Covid, studio: un antidepressivo riduce il rischio ricovero

28 Ottobre 2021, di Alberto Battaglia

La fluvoxamina, un antidepressivo facilmente reperibile e dal costo contenuto, si è dimostrato efficace nel ridurre il rischio di ricovero nei pazienti affetti da Covid-19 non vaccinati. Lo ha dimostrato uno studio pubblicato sulla rivista scientifica The Lancet Global Health, che ha coinvolto centinaia di partecipanti in Brasile. Nel dettaglio, 741 pazienti hanno ricevuto 100mg del farmaco due volte al giorno, mentre ad altri 756 è stato dato un placebo. Nel primo gruppo il ricovero o il soggiorno prolungato si è reso necessario in 79 casi, contro i 119 del gruppo che non aveva assunto l’antidepressivo. Inoltre, è stato registrato solo un decesso fra i soggetti che avevano ricevuto le dosi di fluvoxamina, contro i 12 dell’altro gruppo (ma l’osservazione sui decessi non rientrava tra gli scopi scientifici dello studio).

Il rischio di ospedalizzazione assoluta è dunque diminuito del 5% con una riduzione del rischio relativo del 32%.

Un supporto dove i vaccini scarseggiano

“I nostri risultati sono coerenti con studi precedenti di portata più limitata”, ha commentato Gilmar Reis, co-ricercatore principale dello studio, “data la sicurezza, la tollerabilità, la facilità d’uso, il basso costo e la disponibilità diffusa della fluvoxamina, questi risultati possono avere un’influenza importante sulle linee guida nazionali e internazionali sulla gestione clinica di Covid-19”.

Individuare terapie economiche che possano essere utilizzate laddove i vaccini non sono facilmente reperibili è di grande aiuto, ha aggiunto il co-autore, Edward Mills (McMaster University, di Hamilton, Canada):

“La malattia rappresenta ancora un rischio per le persone in Paesi con risorse scarse e accesso limitato alle vaccinazioni. Identificare terapie poco costose, ampiamente disponibili ed efficaci è quindi di grande importanza, ed è di particolare interesse riutilizzare i farmaci esistenti che sono ampiamente disponibili e hanno profili di sicurezza ben compresi”.
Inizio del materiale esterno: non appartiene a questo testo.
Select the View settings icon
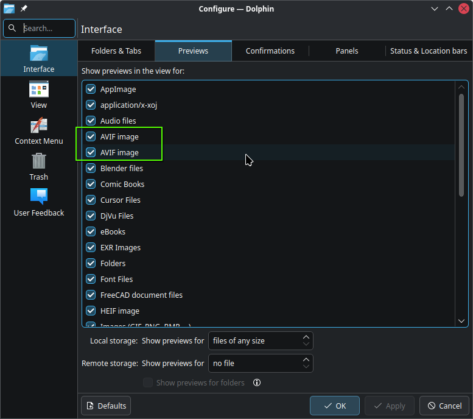 coord(38,94)
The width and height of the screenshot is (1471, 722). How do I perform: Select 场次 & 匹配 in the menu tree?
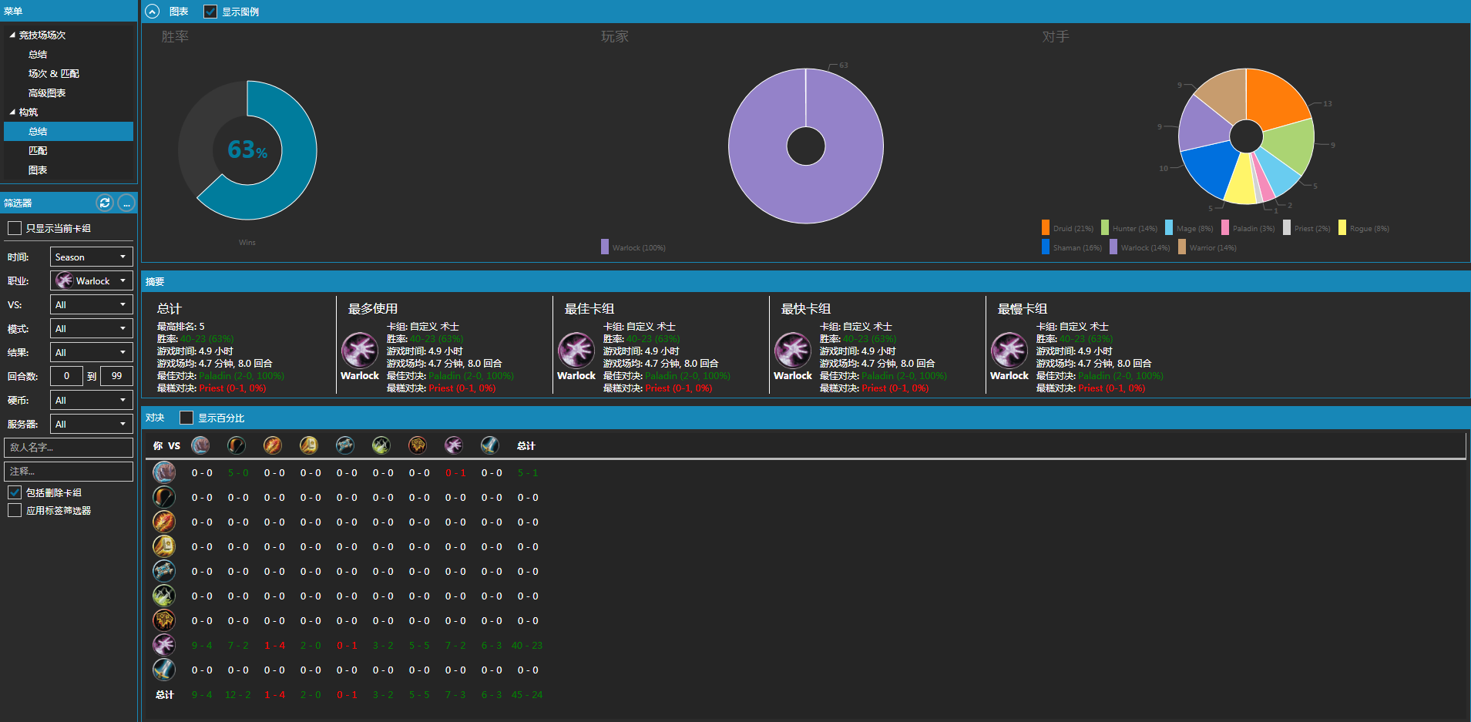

Secondo la visiting professor del King’s College di Londra, Penny Ward, i risultati dello studio sono “promettenti”, ma hanno alcuni limiti. Il gruppo analizzato, infatti, non era vaccinato e questo impedisce di osservare gli effetti del farmaco in quei casi più gravi che riescono a “bucare” la protezione di vaccini anti-Covid.